Pressure builds on end of life charity in Kenton as two nearby hospices close
PUBLISHED: 08:15 16 January 2019
A Kenton hospice that relies on public donations has seen its caseload soar after two nearby centres offering end of life care closed “temporarily”.
St Luke’s Hospice in Kenton Grange, which offers free care to some of Brent and Harrow’s most vulnerable residents, says it is determined to maintain standards – but needs help.
Pembridge Hospice in North Kensington has shut its in-patient unit “due to difficulty recruiting a replacement specialist palliative care consultant”, without which it can’t operate safely.
Meanwhile, the Michael Sobell inpatient unit in Northwood has moved to a nearby cancer unit “due to concerns about the building’s physical state”.
Of the £3.5million St Luke’s costs to run each year, only a third comes from the NHS. The rest comes through donations and fundraising.
Rachel Wagstaff, director of fundraising, said: “We are continuing to see a heightened pressure on our resources due in part to recent closures of two neighbouring NHS hospices, which may or may not be temporary. As a result, we have seen an increase in the number of patients being referred to us [and we are] caring for over 1,600 local people a year.
“There are no changes to the high level of care because we’re dipping into our reserves. [But] to have a sustainable model and continue to deliver free specialist care for people now and in the future we do urgently need increased support.”
The charity cares for patients approaching the end of their lives with multiple conditions. It runs “hospice at home” care, an advice line, training in end of life care for GPs and care homes, an outpatient clinic, and the Woodgrange Day Centre.

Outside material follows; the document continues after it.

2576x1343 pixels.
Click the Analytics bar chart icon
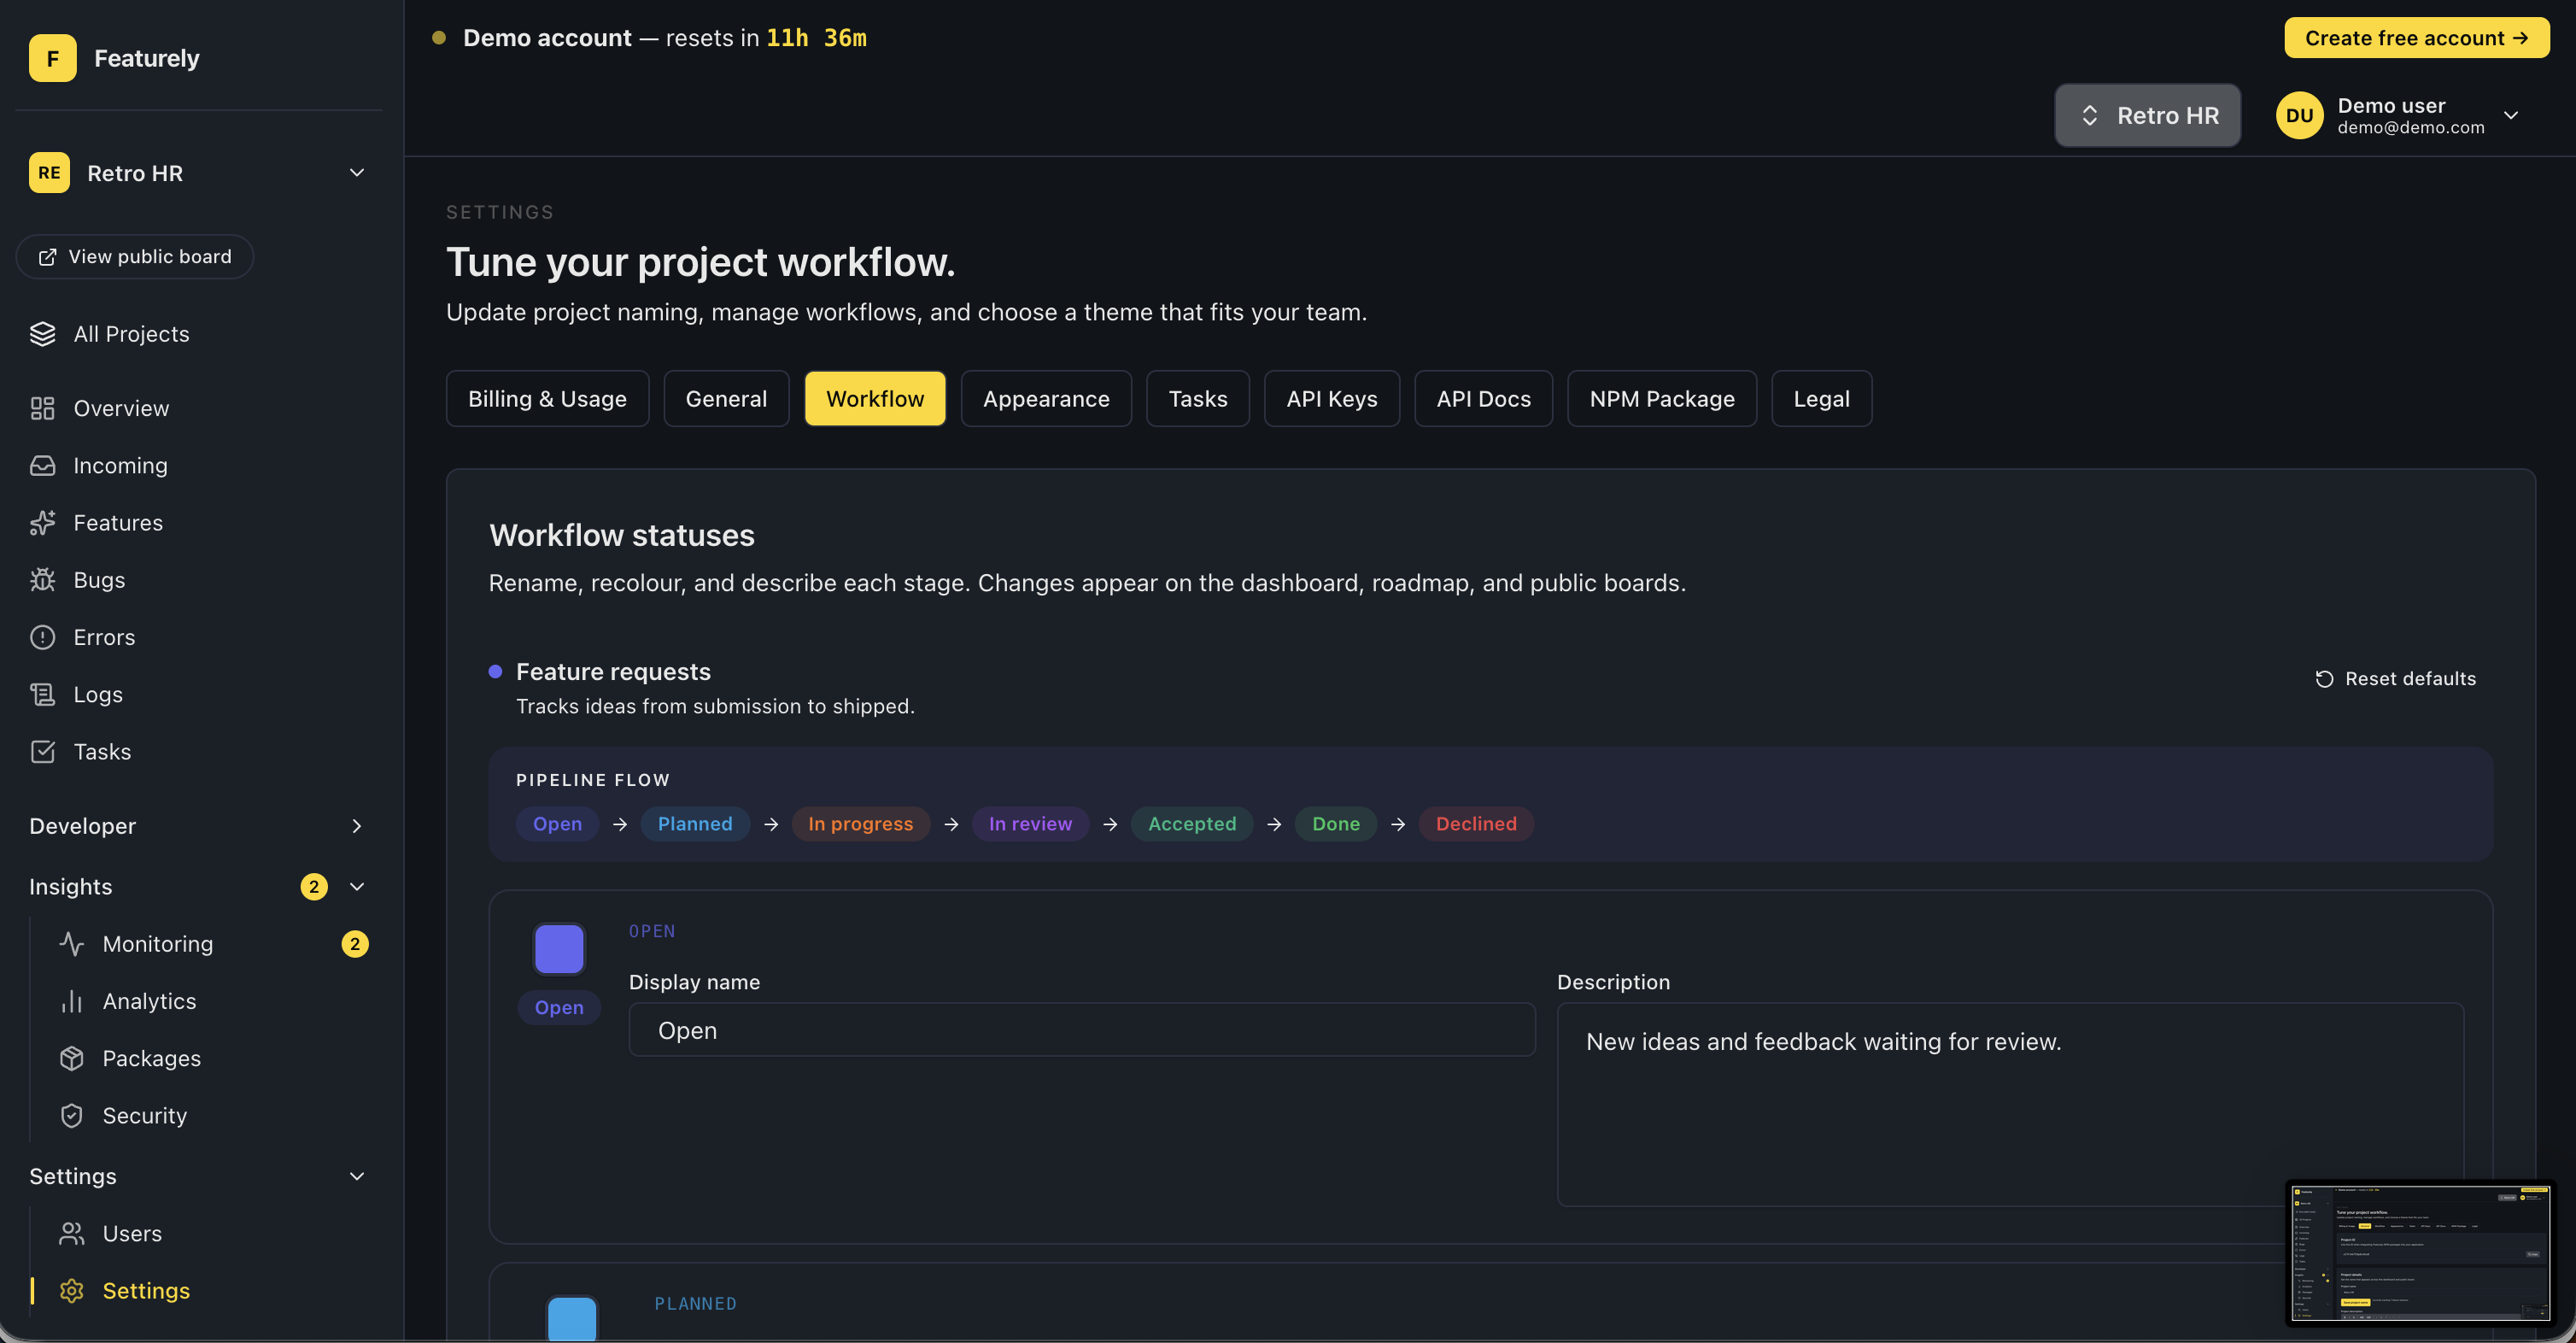(x=71, y=1001)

Ms Wagstaff added: “We are engaging with the NHS to ask for increased funding. We are also making our needs known to our local community while looking to gain efficiencies where possible.
“The community is incredible. They provide a huge part of the funding by donating and playing our weekly lottery. We also rely quite heavily on the generosity of people remembering to leave a gift to us in their will – that’s a huge reason why we have been sustainable in recent years. A lot of local people know somebody we’ve cared for. The community makes possible what we do.”